One vice-squad officer accuses many of the streetwalkers of being robbers.  COYOTE challenges both the venereal disease myth about hookers and the thievery myth.  While they acknowledge some thieves pose as hookers, what prostitute would want to damage her ability to keep earning money from prostitution.  Also, that hookers are particularly careful about their health.  COYOTE and other hooker unions offer free medical screenings for hookers.  It is young people who carry and spread 84% of venereal disease.

Another argument used against decriminalizing prostitution has to do with the behavior of pimps. Flo Kennedy, a feminist attorney and supporter of hookers unions, argues vociferously against thinking pimps are any more abusive to women than husbands or boyfriends.  She believes it’s all about economics.  “If a hooker earns $100 a night and a file clerk earns $100 a week while a housewife earns nothing, “f…ing, cleaning, cooking and babysitting and the whole bit…”  then it’s obvious.

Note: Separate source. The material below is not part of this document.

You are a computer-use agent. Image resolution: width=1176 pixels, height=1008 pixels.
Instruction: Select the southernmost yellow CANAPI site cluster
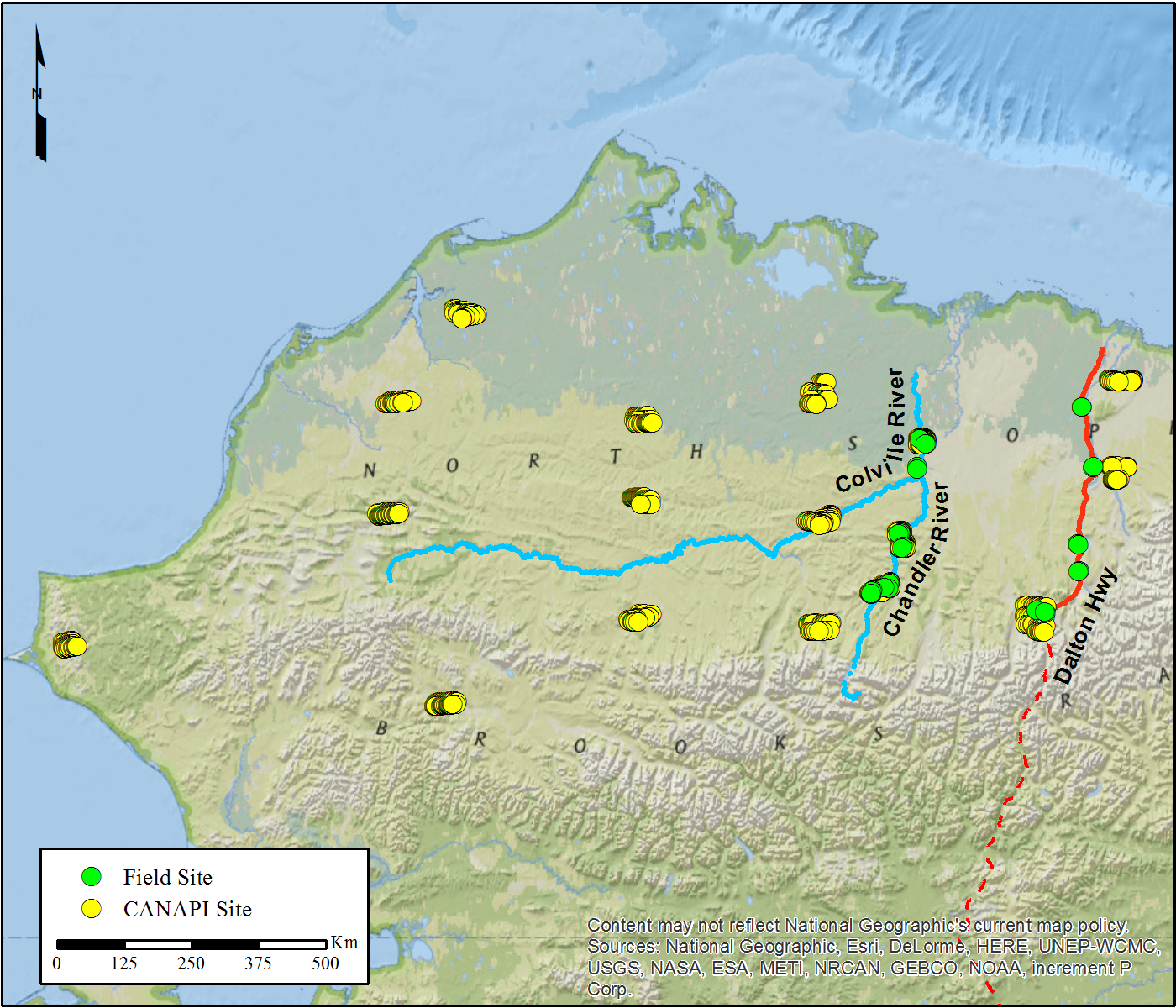pyautogui.click(x=445, y=703)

Flo Kennedy with Gloria Steinham

Boston legal activists, Cathy Allen and Nancy Gertner, argue that it is the streetwalkers who are the most discriminated against in the society in terms of options for work.

Judge Nancy Gertner

While some members of the legal community have argued to legalize prostitution, the hookers unions have opposed this.  Nancy Gertner:  “They believe that if legalized the state then becomes the pimp and the women are labelled.”

Gertner argues that something needs to be done to address this degrading situation for all parties.

Breaking News

So much has changed and so little has changed since this documentary was produced in 1975. A technological revolution changed the business -- like videos, cable and cell phones and then social websites. While the women's movement helped to point to the hypocrisy and contradictions of condemning whores thereby loosening laws in some countries (like Canada), the globalization of prostitution and sex-trafficking combined with the technological changes racheted up the consequences and in general made the trade more dangerous than ever for women.

Producer's comments...

I stumbled into this documentary from my experience living in a stressed area of Boston where some of the Black streetwalkers lived. At a small jazz club on the corner I met a couple of the women warming up late one night as temperatures dropped outside. They began to talk and I was then inspired to go to the courthouse and watch the proceedings with hookers. There I met the woman whose interview dominates this documentary. A former prostitute, she was now trying to help younger women of the trade.